BEGIN Material to process

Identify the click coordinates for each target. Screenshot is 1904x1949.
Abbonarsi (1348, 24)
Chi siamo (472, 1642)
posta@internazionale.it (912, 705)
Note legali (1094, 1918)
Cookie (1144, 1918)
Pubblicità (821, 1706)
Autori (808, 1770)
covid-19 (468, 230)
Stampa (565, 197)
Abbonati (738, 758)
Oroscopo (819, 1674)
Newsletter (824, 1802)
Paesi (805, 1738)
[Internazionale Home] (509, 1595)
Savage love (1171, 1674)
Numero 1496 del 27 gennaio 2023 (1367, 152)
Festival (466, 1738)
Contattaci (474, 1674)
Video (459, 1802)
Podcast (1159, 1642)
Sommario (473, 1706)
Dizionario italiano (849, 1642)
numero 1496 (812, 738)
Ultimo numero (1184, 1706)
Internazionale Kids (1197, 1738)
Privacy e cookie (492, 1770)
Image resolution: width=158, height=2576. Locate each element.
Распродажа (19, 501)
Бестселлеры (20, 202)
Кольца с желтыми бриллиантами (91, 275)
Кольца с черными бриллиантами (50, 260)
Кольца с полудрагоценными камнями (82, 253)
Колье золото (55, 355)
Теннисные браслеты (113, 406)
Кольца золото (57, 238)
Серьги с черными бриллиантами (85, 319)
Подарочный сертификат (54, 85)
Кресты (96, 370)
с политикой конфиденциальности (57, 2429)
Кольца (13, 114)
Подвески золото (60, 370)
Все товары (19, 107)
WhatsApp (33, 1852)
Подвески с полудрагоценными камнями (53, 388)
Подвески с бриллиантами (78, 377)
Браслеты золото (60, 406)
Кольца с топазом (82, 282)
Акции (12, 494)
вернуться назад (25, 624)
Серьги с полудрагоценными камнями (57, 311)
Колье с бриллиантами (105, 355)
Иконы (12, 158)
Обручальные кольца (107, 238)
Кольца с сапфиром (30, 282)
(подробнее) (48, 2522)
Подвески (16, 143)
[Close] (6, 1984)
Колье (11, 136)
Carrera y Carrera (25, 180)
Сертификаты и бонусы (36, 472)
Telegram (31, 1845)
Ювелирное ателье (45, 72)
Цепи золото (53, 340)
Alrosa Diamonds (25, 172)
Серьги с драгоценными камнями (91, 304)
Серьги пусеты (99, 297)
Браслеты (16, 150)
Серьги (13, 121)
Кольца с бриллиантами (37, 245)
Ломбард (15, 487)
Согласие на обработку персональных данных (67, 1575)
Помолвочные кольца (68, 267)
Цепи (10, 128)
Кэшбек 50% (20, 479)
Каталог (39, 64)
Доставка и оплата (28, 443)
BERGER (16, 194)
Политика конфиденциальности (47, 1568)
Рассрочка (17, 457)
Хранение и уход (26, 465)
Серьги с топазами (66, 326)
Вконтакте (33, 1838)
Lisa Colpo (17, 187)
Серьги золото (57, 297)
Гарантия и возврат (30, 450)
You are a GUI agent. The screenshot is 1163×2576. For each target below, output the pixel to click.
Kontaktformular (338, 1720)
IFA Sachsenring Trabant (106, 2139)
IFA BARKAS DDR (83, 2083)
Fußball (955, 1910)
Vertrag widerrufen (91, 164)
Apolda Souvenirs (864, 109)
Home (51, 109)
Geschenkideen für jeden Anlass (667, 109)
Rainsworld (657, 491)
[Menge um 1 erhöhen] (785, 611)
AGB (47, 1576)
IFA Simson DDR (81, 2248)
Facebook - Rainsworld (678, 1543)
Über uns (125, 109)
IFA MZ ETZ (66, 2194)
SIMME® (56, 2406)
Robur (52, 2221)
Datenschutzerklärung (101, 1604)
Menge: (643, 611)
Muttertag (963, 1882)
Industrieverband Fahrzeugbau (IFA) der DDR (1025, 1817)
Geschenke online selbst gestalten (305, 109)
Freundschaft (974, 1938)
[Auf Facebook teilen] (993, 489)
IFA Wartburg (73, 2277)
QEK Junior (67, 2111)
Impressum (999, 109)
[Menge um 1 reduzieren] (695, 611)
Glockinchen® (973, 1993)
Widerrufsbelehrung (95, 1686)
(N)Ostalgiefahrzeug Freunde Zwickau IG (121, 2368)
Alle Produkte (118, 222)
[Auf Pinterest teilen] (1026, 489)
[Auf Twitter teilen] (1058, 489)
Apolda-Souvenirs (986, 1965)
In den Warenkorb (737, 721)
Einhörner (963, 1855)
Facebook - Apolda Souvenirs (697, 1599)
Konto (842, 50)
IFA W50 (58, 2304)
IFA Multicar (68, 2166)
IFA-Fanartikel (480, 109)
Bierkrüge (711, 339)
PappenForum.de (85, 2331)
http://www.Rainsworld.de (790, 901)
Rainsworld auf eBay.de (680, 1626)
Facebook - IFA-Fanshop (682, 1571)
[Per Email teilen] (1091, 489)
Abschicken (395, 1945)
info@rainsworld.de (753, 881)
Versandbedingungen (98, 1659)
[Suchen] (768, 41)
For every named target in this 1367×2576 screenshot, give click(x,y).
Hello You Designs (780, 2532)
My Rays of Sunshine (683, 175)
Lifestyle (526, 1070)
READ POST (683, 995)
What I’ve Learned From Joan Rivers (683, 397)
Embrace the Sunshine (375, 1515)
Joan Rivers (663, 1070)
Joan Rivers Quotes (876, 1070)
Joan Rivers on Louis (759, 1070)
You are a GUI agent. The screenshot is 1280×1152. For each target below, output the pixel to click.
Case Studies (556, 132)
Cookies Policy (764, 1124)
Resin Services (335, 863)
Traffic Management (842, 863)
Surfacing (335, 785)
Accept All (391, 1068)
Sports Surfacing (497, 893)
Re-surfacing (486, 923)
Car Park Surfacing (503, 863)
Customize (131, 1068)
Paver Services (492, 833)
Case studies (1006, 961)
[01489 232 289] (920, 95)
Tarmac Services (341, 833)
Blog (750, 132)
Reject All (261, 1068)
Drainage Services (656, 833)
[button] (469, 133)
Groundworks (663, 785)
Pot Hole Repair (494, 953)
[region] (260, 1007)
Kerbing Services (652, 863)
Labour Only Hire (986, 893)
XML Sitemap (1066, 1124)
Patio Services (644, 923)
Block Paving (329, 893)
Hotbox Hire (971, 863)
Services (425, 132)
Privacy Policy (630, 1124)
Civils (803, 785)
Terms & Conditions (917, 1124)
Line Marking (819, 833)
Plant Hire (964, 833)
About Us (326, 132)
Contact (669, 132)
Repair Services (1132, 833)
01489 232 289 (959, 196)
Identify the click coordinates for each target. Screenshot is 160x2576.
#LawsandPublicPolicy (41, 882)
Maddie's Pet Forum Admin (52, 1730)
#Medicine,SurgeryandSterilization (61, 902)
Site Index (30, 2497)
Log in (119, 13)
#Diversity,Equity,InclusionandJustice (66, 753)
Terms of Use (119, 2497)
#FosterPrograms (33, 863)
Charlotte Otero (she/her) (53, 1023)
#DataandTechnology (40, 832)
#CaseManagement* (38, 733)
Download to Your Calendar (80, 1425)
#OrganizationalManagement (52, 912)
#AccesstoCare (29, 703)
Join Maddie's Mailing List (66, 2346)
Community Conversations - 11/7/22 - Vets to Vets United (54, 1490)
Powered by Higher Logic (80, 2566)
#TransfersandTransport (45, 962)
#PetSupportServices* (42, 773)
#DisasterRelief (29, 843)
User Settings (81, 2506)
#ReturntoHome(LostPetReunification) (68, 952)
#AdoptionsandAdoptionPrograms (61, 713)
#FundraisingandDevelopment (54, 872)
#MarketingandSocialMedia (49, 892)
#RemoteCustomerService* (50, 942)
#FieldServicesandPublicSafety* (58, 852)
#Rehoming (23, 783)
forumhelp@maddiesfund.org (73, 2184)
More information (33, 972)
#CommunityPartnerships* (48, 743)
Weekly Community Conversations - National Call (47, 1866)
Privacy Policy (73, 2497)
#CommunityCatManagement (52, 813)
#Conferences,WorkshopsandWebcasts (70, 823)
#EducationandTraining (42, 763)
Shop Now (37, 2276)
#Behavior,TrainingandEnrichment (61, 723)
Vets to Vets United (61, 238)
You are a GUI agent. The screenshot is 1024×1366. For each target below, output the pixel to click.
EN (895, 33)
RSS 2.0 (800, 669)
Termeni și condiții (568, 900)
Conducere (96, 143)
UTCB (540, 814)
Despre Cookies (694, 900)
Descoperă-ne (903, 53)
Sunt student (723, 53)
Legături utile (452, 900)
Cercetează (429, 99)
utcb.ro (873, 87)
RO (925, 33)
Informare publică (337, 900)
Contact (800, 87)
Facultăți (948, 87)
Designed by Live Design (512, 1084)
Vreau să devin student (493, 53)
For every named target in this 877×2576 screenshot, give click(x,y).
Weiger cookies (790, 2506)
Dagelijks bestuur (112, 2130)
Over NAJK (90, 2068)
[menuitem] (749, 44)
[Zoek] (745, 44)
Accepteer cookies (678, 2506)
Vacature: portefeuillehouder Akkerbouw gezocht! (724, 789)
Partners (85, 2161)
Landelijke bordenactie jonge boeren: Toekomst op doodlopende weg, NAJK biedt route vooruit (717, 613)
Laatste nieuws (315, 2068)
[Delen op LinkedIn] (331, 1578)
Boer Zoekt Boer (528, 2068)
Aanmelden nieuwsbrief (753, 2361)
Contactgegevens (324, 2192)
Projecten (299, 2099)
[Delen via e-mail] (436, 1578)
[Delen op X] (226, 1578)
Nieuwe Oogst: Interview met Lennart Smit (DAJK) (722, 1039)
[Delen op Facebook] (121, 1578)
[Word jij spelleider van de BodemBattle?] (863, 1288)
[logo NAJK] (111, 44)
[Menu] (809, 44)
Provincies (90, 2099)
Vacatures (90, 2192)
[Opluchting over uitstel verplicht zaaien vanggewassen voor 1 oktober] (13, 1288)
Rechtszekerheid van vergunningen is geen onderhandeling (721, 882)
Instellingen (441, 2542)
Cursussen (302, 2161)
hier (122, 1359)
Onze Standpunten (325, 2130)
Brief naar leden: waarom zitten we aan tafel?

END Material to process

**What to work on**.
Up to and including the line with "Carrera y Carrera (25, 180)", print every line of the records from the start.

**The answer**.
Identify the click coordinates for each target. Screenshot is 1904x1949.
Abbonarsi (1348, 24)
Chi siamo (472, 1642)
posta@internazionale.it (912, 705)
Note legali (1094, 1918)
Cookie (1144, 1918)
Pubblicità (821, 1706)
Autori (808, 1770)
covid-19 (468, 230)
Stampa (565, 197)
Abbonati (738, 758)
Oroscopo (819, 1674)
Newsletter (824, 1802)
Paesi (805, 1738)
[Internazionale Home] (509, 1595)
Savage love (1171, 1674)
Numero 1496 del 27 gennaio 2023 (1367, 152)
Festival (466, 1738)
Contattaci (474, 1674)
Video (459, 1802)
Podcast (1159, 1642)
Sommario (473, 1706)
Dizionario italiano (849, 1642)
numero 1496 (812, 738)
Ultimo numero (1184, 1706)
Internazionale Kids (1197, 1738)
Privacy e cookie (492, 1770)
Image resolution: width=158, height=2576. Locate each element.
Распродажа (19, 501)
Бестселлеры (20, 202)
Кольца с желтыми бриллиантами (91, 275)
Кольца с черными бриллиантами (50, 260)
Кольца с полудрагоценными камнями (82, 253)
Колье золото (55, 355)
Теннисные браслеты (113, 406)
Кольца золото (57, 238)
Серьги с черными бриллиантами (85, 319)
Подарочный сертификат (54, 85)
Кресты (96, 370)
с политикой конфиденциальности (57, 2429)
Кольца (13, 114)
Подвески золото (60, 370)
Все товары (19, 107)
WhatsApp (33, 1852)
Подвески с полудрагоценными камнями (53, 388)
Подвески с бриллиантами (78, 377)
Браслеты золото (60, 406)
Кольца с топазом (82, 282)
Акции (12, 494)
вернуться назад (25, 624)
Серьги с полудрагоценными камнями (57, 311)
Колье с бриллиантами (105, 355)
Иконы (12, 158)
Обручальные кольца (107, 238)
Кольца с сапфиром (30, 282)
(подробнее) (48, 2522)
Подвески (16, 143)
[Close] (6, 1984)
Колье (11, 136)
Carrera y Carrera (25, 180)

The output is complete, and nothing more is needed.